This clinical trial focuses on patients with acromegaly, a condition where the body produces too much growth hormone. The study evaluates a new medication called Debio 4126, which is a 12-week formulation of octreotide, compared to a placebo and other treatments. The purpose is to determine if Debio 4126 can effectively maintain normal levels of insulin-like growth factor 1 (IGF-1) in patients who have previously been treated with medications called somatostatin analogs.

The study involves three groups of participants. Some patients will receive Debio 4126 through intramuscular injection, while others will receive a placebo.

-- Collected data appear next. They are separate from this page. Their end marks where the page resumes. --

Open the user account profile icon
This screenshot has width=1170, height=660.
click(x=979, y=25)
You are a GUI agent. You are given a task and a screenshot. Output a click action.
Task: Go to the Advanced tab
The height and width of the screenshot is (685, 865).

The third group will receive Debio 4126 in an open-label manner, meaning both the doctor and patient know which treatment is being given. The medication will be administered every 12 weeks, and patients will be monitored for changes in their IGF-1 levels and overall health throughout the study period.

The treatment may also include other medications such as lanreotide for some participants. Throughout the study, doctors will monitor the safety of the treatment by checking various health parameters, including blood tests, vital signs, and the size of the pituitary tumor. They will also evaluate how well patients tolerate the injections by assessing any reactions at the injection site.

1 Initial treatment period (Period 1)

You will be randomly assigned to one of three treatment groups:

Group A: Receiving Debio 4126 injection every 12 weeks

Group B: Receiving placebo injection

Group C: Receiving Debio 4126 injection (open-label group)

This period lasts for 36 weeks

2 Blood tests at Week 34 and 36

Two blood samples will be taken to measure your IGF-1 levels (Insulin-like growth factor 1)

The average of these two measurements will determine if your condition is well-controlled

3 Treatment continuation (Period 2)

If your IGF-1 levels are within normal limits at Week 34, you may continue to Period 2

You may also qualify for Period 2 if your levels normalize with rescue medication by Week 48

4 Regular monitoring throughout the study

Regular checks of your: blood tests, vital signs, heart rhythm (ECG), and pituitary tumor size

Assessment of injection site for any reactions (redness, swelling, tenderness)

Monitoring of any side effects or adverse reactions

Pain assessment at injection site using a visual scale

5 Treatment administration

Debio 4126 is given as an injection into the muscle every 12 weeks

The medication comes as a ready-to-use suspension in different doses (30, 60, or 90 mg)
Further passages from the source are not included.